= Brief =
Please reproduce the data below with "computer-use agent" swapped for "desktop agent" wherever it appears, keeping everything else unchanged.

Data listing
────
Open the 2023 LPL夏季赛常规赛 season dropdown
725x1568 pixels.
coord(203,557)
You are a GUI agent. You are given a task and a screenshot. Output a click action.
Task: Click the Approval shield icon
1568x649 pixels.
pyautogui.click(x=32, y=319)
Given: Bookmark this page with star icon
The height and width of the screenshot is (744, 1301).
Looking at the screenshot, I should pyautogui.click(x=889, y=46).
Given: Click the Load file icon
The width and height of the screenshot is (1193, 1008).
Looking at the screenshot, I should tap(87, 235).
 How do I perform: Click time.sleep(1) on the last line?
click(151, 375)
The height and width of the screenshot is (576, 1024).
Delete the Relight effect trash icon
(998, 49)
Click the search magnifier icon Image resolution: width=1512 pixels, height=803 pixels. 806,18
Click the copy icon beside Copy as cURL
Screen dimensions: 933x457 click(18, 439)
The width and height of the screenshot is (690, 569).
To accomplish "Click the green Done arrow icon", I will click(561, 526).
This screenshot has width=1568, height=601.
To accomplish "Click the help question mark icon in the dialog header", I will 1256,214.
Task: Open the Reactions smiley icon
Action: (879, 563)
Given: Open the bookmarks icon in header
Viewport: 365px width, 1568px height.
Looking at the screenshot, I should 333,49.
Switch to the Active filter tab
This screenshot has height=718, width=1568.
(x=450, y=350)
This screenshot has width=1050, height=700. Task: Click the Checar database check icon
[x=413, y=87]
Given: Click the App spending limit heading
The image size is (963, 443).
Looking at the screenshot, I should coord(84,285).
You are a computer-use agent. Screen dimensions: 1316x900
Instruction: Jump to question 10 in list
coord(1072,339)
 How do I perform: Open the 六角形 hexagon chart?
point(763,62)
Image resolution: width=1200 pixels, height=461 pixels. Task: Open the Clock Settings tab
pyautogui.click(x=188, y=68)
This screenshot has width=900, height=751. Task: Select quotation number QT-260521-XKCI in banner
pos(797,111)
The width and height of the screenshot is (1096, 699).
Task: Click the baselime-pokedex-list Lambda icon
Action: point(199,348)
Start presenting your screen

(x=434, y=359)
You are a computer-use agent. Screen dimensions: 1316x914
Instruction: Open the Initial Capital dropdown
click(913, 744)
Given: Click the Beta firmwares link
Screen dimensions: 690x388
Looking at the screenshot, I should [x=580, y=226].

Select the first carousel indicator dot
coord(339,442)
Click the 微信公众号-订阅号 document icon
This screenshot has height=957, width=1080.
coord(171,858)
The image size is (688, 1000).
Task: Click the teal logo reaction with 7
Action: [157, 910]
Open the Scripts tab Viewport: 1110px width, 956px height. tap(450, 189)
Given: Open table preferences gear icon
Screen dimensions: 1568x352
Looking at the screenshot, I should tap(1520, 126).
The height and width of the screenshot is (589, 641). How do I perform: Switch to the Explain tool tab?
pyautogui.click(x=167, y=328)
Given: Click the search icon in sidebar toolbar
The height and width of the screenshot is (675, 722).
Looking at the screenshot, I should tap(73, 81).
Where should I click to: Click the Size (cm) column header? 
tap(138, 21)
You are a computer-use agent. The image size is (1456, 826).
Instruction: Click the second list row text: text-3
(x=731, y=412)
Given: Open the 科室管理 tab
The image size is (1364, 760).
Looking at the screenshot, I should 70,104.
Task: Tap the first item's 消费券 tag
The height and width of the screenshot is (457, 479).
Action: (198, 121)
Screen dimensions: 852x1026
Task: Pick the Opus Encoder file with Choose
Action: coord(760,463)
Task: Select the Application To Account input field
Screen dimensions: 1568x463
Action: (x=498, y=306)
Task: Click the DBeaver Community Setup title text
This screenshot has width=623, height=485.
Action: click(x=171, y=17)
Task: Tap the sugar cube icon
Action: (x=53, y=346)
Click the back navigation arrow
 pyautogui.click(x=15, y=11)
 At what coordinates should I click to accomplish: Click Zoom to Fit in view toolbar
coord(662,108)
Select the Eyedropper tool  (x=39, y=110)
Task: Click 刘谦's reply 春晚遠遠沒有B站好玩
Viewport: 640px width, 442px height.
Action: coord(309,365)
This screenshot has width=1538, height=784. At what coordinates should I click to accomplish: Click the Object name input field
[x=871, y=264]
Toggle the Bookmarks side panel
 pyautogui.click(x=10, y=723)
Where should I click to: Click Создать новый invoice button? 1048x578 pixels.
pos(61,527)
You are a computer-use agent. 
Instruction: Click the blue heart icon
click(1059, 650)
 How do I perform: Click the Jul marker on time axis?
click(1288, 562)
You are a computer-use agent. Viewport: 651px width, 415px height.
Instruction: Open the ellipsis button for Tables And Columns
────
= Problem solution =
Open the 2023 LPL夏季赛常规赛 season dropdown
725x1568 pixels.
coord(203,557)
You are a GUI agent. You are given a task and a screenshot. Output a click action.
Task: Click the Approval shield icon
1568x649 pixels.
pyautogui.click(x=32, y=319)
Given: Bookmark this page with star icon
The height and width of the screenshot is (744, 1301).
Looking at the screenshot, I should pyautogui.click(x=889, y=46).
Given: Click the Load file icon
The width and height of the screenshot is (1193, 1008).
Looking at the screenshot, I should tap(87, 235).
 How do I perform: Click time.sleep(1) on the last line?
click(151, 375)
The height and width of the screenshot is (576, 1024).
Delete the Relight effect trash icon
(998, 49)
Click the search magnifier icon Image resolution: width=1512 pixels, height=803 pixels. 806,18
Click the copy icon beside Copy as cURL
Screen dimensions: 933x457 click(18, 439)
The width and height of the screenshot is (690, 569).
To accomplish "Click the green Done arrow icon", I will click(561, 526).
This screenshot has width=1568, height=601.
To accomplish "Click the help question mark icon in the dialog header", I will 1256,214.
Task: Open the Reactions smiley icon
Action: (879, 563)
Given: Open the bookmarks icon in header
Viewport: 365px width, 1568px height.
Looking at the screenshot, I should 333,49.
Switch to the Active filter tab
This screenshot has height=718, width=1568.
(x=450, y=350)
This screenshot has width=1050, height=700. Task: Click the Checar database check icon
[x=413, y=87]
Given: Click the App spending limit heading
The image size is (963, 443).
Looking at the screenshot, I should coord(84,285).
You are a desktop agent. Screen dimensions: 1316x900
Instruction: Jump to question 10 in list
coord(1072,339)
 How do I perform: Open the 六角形 hexagon chart?
point(763,62)
Image resolution: width=1200 pixels, height=461 pixels. Task: Open the Clock Settings tab
pyautogui.click(x=188, y=68)
This screenshot has width=900, height=751. Task: Select quotation number QT-260521-XKCI in banner
pos(797,111)
The width and height of the screenshot is (1096, 699).
Task: Click the baselime-pokedex-list Lambda icon
Action: point(199,348)
Start presenting your screen

(x=434, y=359)
You are a desktop agent. Screen dimensions: 1316x914
Instruction: Open the Initial Capital dropdown
click(913, 744)
Given: Click the Beta firmwares link
Screen dimensions: 690x388
Looking at the screenshot, I should [x=580, y=226].

Select the first carousel indicator dot
coord(339,442)
Click the 微信公众号-订阅号 document icon
This screenshot has height=957, width=1080.
coord(171,858)
The image size is (688, 1000).
Task: Click the teal logo reaction with 7
Action: [157, 910]
Open the Scripts tab Viewport: 1110px width, 956px height. tap(450, 189)
Given: Open table preferences gear icon
Screen dimensions: 1568x352
Looking at the screenshot, I should tap(1520, 126).
The height and width of the screenshot is (589, 641). How do I perform: Switch to the Explain tool tab?
pyautogui.click(x=167, y=328)
Given: Click the search icon in sidebar toolbar
The height and width of the screenshot is (675, 722).
Looking at the screenshot, I should tap(73, 81).
Where should I click to: Click the Size (cm) column header? 
tap(138, 21)
You are a desktop agent. The image size is (1456, 826).
Instruction: Click the second list row text: text-3
(x=731, y=412)
Given: Open the 科室管理 tab
The image size is (1364, 760).
Looking at the screenshot, I should 70,104.
Task: Tap the first item's 消费券 tag
The height and width of the screenshot is (457, 479).
Action: (198, 121)
Screen dimensions: 852x1026
Task: Pick the Opus Encoder file with Choose
Action: coord(760,463)
Task: Select the Application To Account input field
Screen dimensions: 1568x463
Action: (x=498, y=306)
Task: Click the DBeaver Community Setup title text
This screenshot has width=623, height=485.
Action: click(x=171, y=17)
Task: Tap the sugar cube icon
Action: (x=53, y=346)
Click the back navigation arrow
 pyautogui.click(x=15, y=11)
 At what coordinates should I click to accomplish: Click Zoom to Fit in view toolbar
coord(662,108)
Select the Eyedropper tool  (x=39, y=110)
Task: Click 刘谦's reply 春晚遠遠沒有B站好玩
Viewport: 640px width, 442px height.
Action: coord(309,365)
This screenshot has width=1538, height=784. At what coordinates should I click to accomplish: Click the Object name input field
[x=871, y=264]
Toggle the Bookmarks side panel
 pyautogui.click(x=10, y=723)
Where should I click to: Click Создать новый invoice button? 1048x578 pixels.
pos(61,527)
You are a desktop agent. 
Instruction: Click the blue heart icon
click(1059, 650)
 How do I perform: Click the Jul marker on time axis?
click(1288, 562)
You are a desktop agent. Viewport: 651px width, 415px height.
Instruction: Open the ellipsis button for Tables And Columns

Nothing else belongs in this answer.